Keep thinking in terms of how Intelligence-Driven decisions can change the whole of security and the organization. Focusing on that will make huge gains in terms of security posture, respect from the business, operational availability, better use of resources, and more effective IT security controls that protect or detect the actual threat.
Welcome to this CEWL world. This getting started guide is to the steps to help you on your CEWL journey.
We think it’s important for an organization to Intelligence-Driven. What does that mean? How do we get there?
Ask questions, create filters, review flash alerts, understand the threat-actor cycle, use this to understand the current threat landscape, what the actors are focussing on. We think being a pro-active cyber threat organization is the key to keeping your company safe.
When the organization was set up, we would have put the corporate email domain. If you need more corporate email domains, then let us know. Users can only belong to these email domains. To view them, see the menu option “Email Domain” from the Admin menu. More instructions can be found https://ctci.atlassian.net/wiki/pages/resumedraft.action?draftId=329416709. It should be noted we cannot use personal email addresses as corporate domains.
Step 2 - Adding new Users.
Have any users you want to register? These users will then automatically be added to the CTCI portal with the access level of a user. The first user within the organization will have the company_admin role. That means they can manage the companies and any partners for a zero-trust model. You can also add users on their behalf as well through the user menu option. Users can register at portal.ctci.ai/register or click the “Don’t have an account? Sign up” link!
Step 3 - Add your first Notification Delivery method.
How do you want your alerts sent? What is the default Notification delivery if someone doesn’t put how they want it to be sent? Today, CTCI supports email (of course), slack, teams, webhook (limited), and Jira. To configure a Notification Delivery, please learn how to do this https://ctci.atlassian.net/wiki/spaces/CTCIDOC/pages/325484563.
Step 4 - Add your first Notification Group.
All Notifications need to be associated with a Notification Group. We recommend you give the name Default Notification Group as your first one so that way if people don’t know where to add the Notification filter, they can add it to that. To understand Notification Groups go here: https://ctci.atlassian.net/wiki/spaces/CTCIDOC/pages/325353473
Step 5 - Add your Notification filter.
This is where the magic happens. Anything that matches the filter will be sent to the Notification Delivery that has been set. So if you want to send just Microsoft as a vendor to the ‘Windows Engineering Team,’ then have a filter: vendor=”Microsoft,” if you want all CEWL additions, then set the filter to enter. To learn about the amazing power of filters and how to set yourself up for success, go https://ctci.atlassian.net/wiki/spaces/CTCIDOC/pages/325517390. Create a default catch-all filter that has the filter as empty, this means don’t filter the result, give me all the CVEs added to CEWL!
Learning the product
Step 6 - Learn the product.
You can either order an UberEats and interactive webinar or watch a webinar. To register, please send an email to email@example.com.

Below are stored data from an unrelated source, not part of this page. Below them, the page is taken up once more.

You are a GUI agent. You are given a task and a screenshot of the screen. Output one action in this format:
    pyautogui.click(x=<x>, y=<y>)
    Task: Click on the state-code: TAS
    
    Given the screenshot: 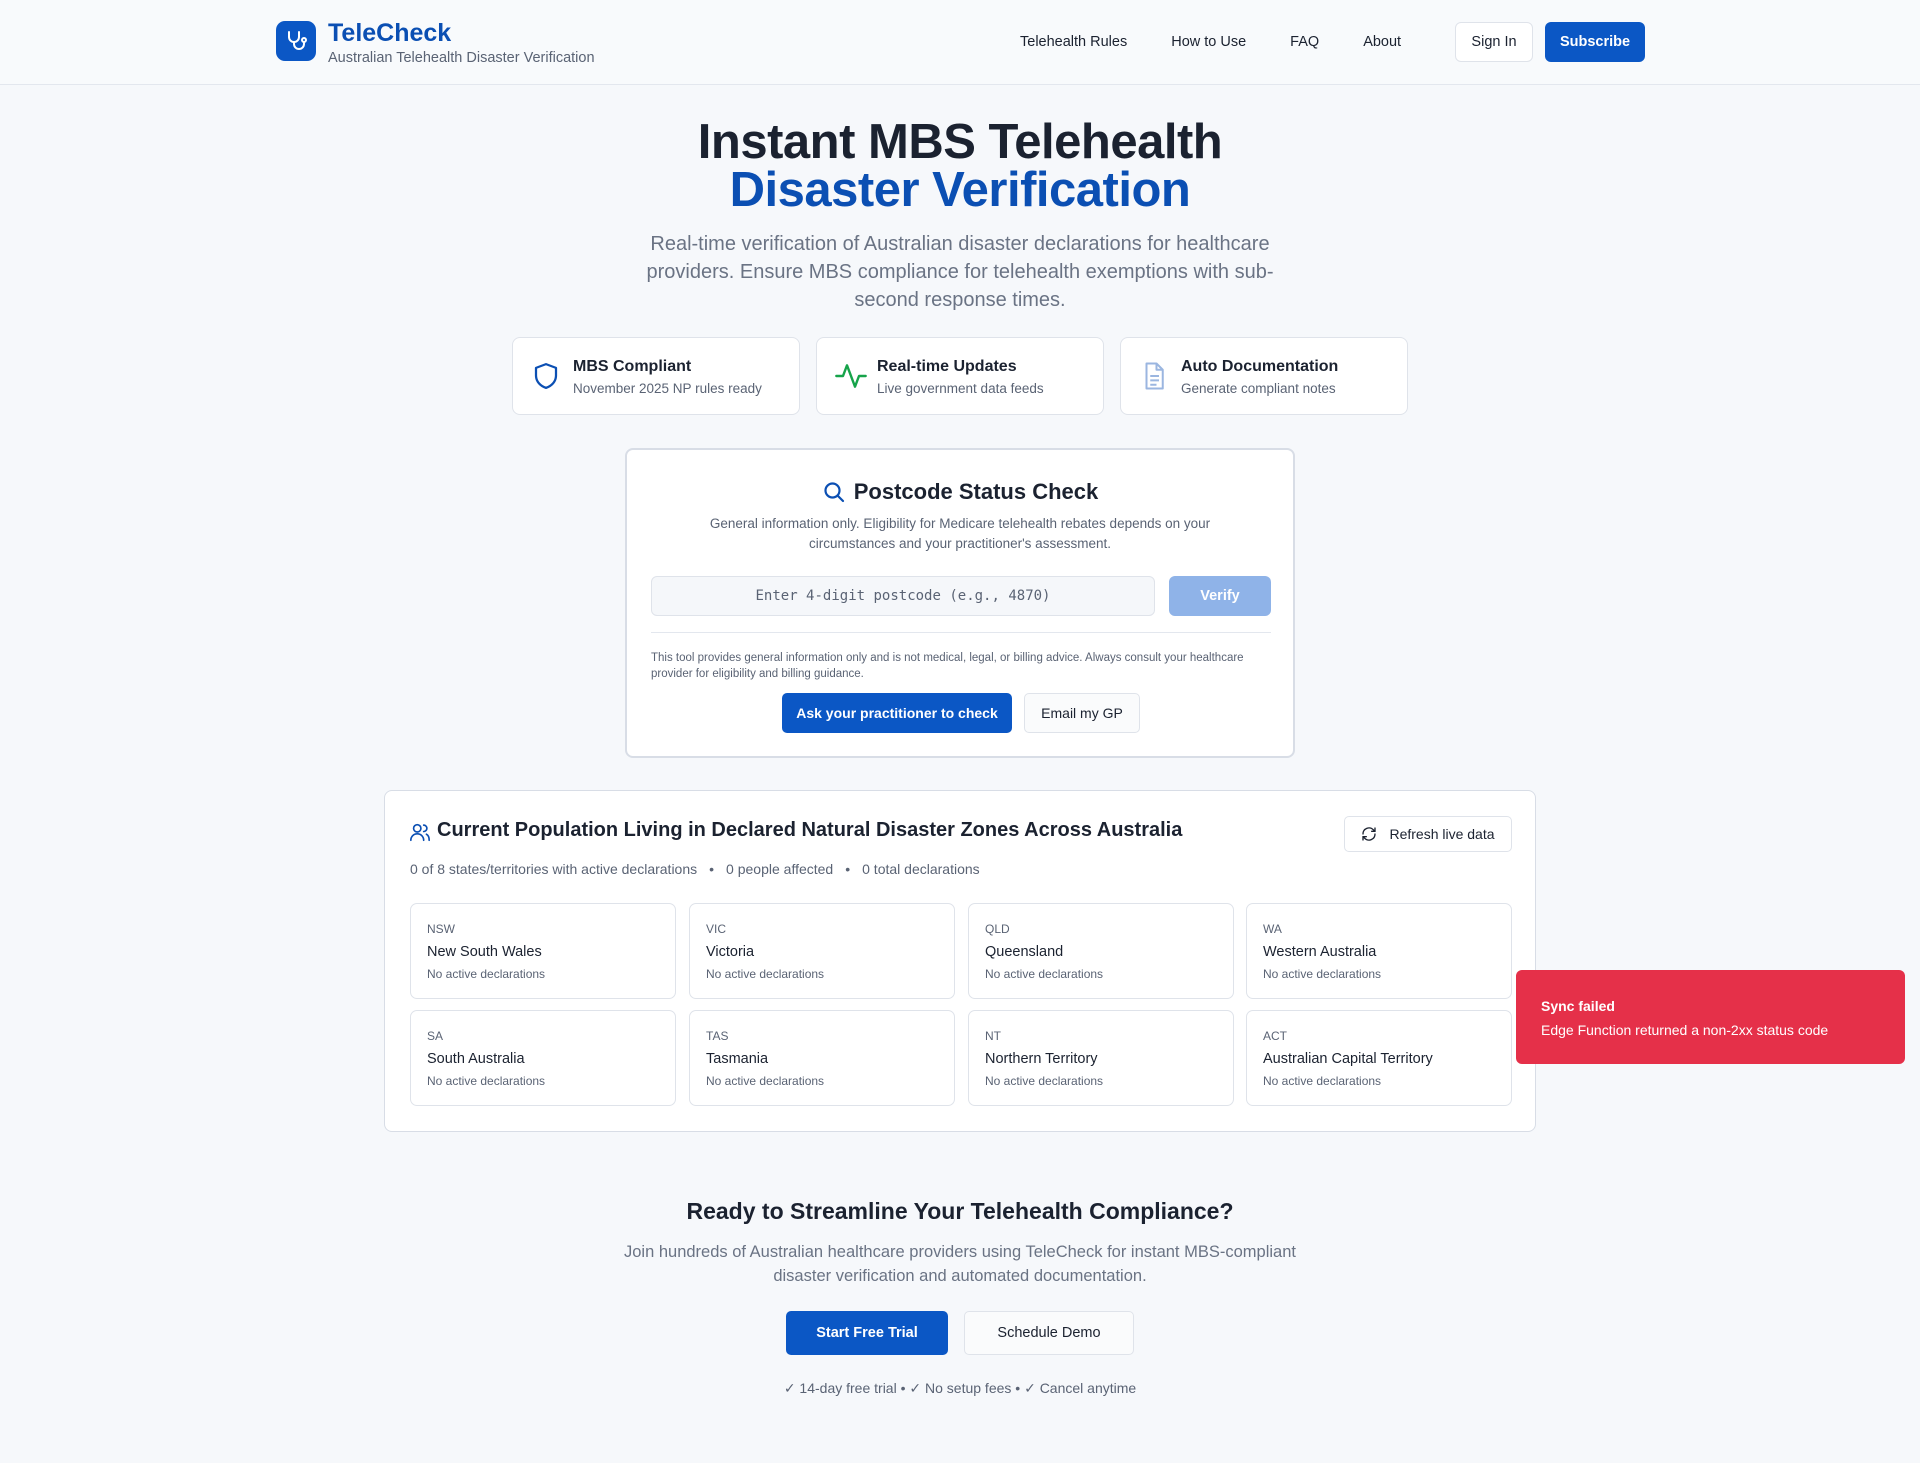 What is the action you would take?
    pyautogui.click(x=718, y=1036)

Longer-term steps (it’s a journey)
Step 7 - Level Up Information Security!
Now you have completed the basics, you have leveled up. Now you are ready to kick it to the next level. This means determining which security departments. Have GRC get this list, how they manage partners. Have Security
Step 8 - Formalize the processes
Now that you are set on the right course of being an Intelligence-Driven organization, it’s time to formalize the processes and automate them as much as possible.
Step 9 - Level Up The Business!
After leveling up Information Security, you can now level up the Business.
Step 10 - Party!
Always celebrate the goals you have achieved, and focus on the next milestone.
The Cybersecurity mantra
Step 11 - External Vigilance (Everything good should go to 11)
Things are always moving, and the world and threat landscape never stop, so enjoy the journey and keep moving forward.